> **What the task requires**
Answer these from the page on ODBC data retrieval:
1. Which version of the SDK added the new internal API?
2. By default, how many function calls does a request for 1000 rows with five columns take?
3. What two conditions must hold before the SDK tries the BulkFetch API?

Start of Document section

Optimization of ODBC Data Retrieval with the SimbaEngine SDK

ODBC driver performance is an important concern, particularly when you’re using ODBC connectivity with popular BI tools such as Tableau. The SimbaEngine SDK has many ways to optimize data retrieval performance, and with version 9.5 of the SDK we added another internal API to further optimize cell retrieval from your data-store.

To see how the new API works, you must first understand how data is retrieved by default from the data store interface (DSI) which contains the small amount of custom code necessary to talk to the data-store. When an application requests a row of data from the ODBC driver, the SDK will convert this into a series of calls to move, row by row, through the result set in the data-store. For each row, data is requested from each relevant cell one by one as well. If an application is only requesting a single row at a time, this works perfectly. However, if an application is requesting many rows at a time then there is overhead associated with this way of retrieving data. For example, if an application requests 1000 rows with five columns, this would result in one function call to move to each row, plus five function calls to retrieve each cell in the row for a total of 6000 function calls.

This overhead is what our new BulkFetch internal API aims to remove. Instead of retrieving data row by row, cell by cell, data is retrieved from multiple columns and multiple rows in one call. Note that the SDK will only attempt to use this new API if your DSI says that it supports it, and the application attempts to fetch more than one row at a time.

When using the BulkFetch API, virtual function calls are minimized, and the DSI has the opportunity to parallelize the retrieval and processing of multiple columns at a time. For instance, if the SDK is requesting 1000 rows from three columns at a time, the DSI can use three threads to process each column independently from the others, and reap the rewards of modern multi-core architecture performance. In this case, if an application requests 1000 rows with five columns, this would result in one function call to retrieve all 1000 columns with five columns.

End of Document section
Start of Extracted material

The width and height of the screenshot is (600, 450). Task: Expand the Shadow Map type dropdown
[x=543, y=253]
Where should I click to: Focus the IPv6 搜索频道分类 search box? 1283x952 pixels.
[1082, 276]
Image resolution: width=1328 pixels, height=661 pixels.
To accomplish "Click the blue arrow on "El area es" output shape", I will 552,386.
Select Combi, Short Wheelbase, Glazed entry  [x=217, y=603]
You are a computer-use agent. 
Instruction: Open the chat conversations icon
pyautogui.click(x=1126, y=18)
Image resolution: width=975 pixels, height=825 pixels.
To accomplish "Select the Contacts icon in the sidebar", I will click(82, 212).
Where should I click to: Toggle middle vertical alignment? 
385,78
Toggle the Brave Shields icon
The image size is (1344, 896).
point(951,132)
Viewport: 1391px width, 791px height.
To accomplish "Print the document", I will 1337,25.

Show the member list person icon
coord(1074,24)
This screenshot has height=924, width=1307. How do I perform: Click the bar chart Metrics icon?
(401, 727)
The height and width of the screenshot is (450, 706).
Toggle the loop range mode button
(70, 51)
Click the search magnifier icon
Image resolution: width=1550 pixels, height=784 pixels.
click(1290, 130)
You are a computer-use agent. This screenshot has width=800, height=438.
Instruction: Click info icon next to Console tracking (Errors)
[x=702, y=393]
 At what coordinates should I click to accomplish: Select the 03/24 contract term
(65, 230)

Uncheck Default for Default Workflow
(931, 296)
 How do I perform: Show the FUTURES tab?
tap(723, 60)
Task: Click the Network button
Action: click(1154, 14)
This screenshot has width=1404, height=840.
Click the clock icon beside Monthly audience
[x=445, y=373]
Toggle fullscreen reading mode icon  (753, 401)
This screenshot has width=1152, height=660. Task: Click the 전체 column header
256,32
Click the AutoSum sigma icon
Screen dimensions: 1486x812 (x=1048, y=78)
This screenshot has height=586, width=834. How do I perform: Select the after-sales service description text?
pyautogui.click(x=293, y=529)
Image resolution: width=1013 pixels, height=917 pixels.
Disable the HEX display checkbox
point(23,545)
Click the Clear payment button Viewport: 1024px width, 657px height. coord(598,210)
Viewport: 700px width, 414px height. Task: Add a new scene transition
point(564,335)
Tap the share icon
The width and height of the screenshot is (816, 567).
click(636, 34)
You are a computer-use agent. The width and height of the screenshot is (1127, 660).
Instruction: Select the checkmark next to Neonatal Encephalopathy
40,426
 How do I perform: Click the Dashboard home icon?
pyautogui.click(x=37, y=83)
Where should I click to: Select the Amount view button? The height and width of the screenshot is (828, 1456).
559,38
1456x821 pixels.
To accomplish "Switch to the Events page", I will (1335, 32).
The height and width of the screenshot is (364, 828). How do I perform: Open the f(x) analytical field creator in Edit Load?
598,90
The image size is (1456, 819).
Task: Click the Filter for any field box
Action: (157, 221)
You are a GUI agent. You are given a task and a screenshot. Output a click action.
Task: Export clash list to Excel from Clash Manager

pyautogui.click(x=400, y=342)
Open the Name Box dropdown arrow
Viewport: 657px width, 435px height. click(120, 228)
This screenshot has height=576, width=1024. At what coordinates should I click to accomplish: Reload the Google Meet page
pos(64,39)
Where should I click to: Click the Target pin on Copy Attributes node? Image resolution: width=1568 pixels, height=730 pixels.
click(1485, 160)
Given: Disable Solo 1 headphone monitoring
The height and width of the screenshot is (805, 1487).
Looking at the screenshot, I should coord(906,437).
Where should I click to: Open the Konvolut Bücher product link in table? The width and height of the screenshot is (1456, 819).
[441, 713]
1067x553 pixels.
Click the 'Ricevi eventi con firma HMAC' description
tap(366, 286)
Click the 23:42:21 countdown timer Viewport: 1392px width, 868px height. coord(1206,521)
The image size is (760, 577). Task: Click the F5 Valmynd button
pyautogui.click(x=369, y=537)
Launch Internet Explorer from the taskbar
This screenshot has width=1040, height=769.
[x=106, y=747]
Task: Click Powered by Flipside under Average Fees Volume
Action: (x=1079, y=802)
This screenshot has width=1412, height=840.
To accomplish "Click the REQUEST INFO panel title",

End of Extracted material

> **The result**
1. Version 9.5.
2. 6000 function calls.
3. The DSI must say it supports the API, and the application must try to fetch more than one row at a time.